I'm trying to implement the paper "Conformation Constraints for Efficient Viscoelastic Fluid Simulation": https://www.gmrv.es/Publications/2017/BGAO17/SA2017_BGAO.pdf
In implementing eqn. 6, they solve the following linear system for \(Q\):
$$
\frac{Q - Q_0}{\Delta t} = Q \nabla \vec{u} + (\nabla \vec{u})^T Q - \frac{1}{\tau} (Q - I)
$$
\(Q_0, \nabla \vec{u}, \Delta t\) and \(\tau\) are all knowns. \(Q\) is a symmetric 3x3 matrix.

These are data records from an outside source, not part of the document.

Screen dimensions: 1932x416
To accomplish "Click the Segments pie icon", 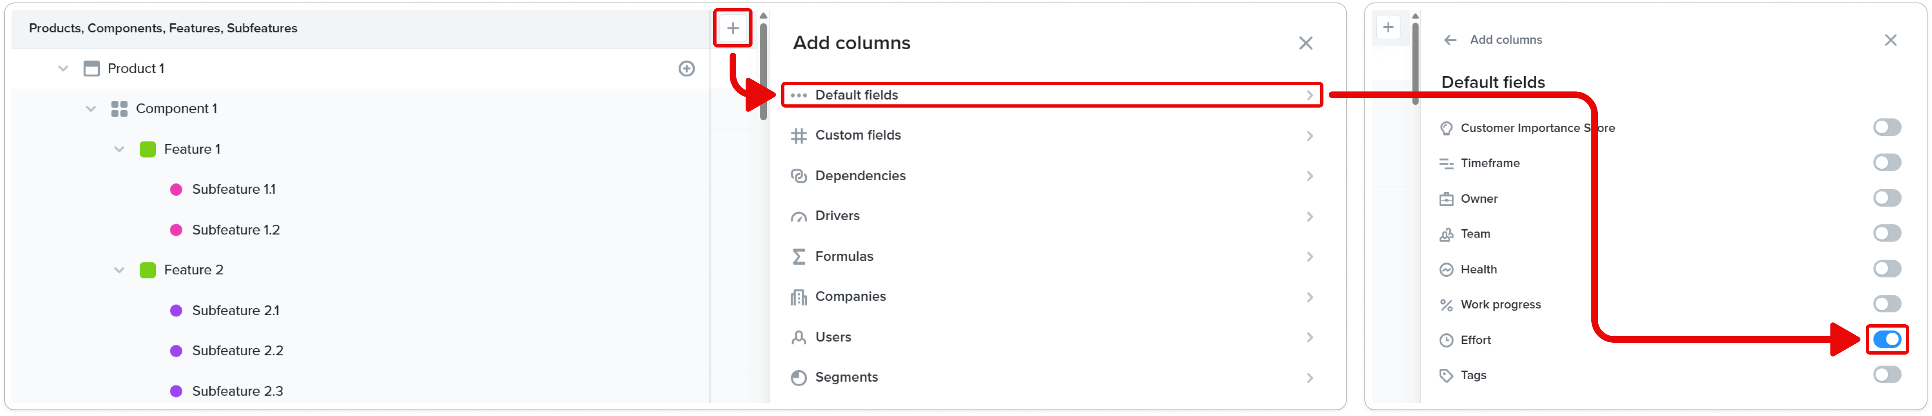I will click(x=799, y=378).
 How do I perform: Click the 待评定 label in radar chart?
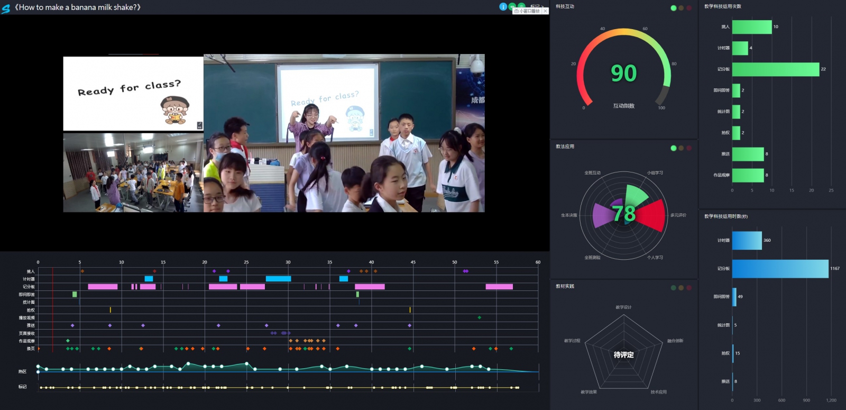623,355
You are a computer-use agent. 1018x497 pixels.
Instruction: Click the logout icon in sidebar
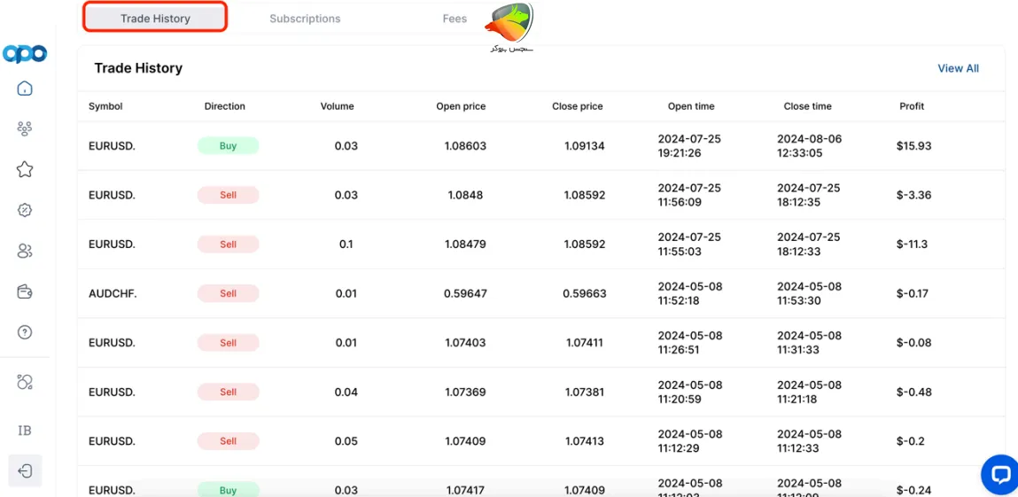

In the paper, they describe reformulating \(Q\) as a 6-component vector: $$q = [Q_{xx},Q_{yy},Q_{zz},Q_{xy},Q_{xz},Q_{yz}]^T$$
With \(I\) becoming the vector: $$I = \bar{q} = [1,1,1,0,0,0]^T$$
To be able to solve this in practice I think I need to get it in the form \(Aq = b\).
I'd love some help figuring out how to reformulate the above equation into a matrix-vector product that I can use a linear solver on, as I can't seem to just naïvely rearrange terms.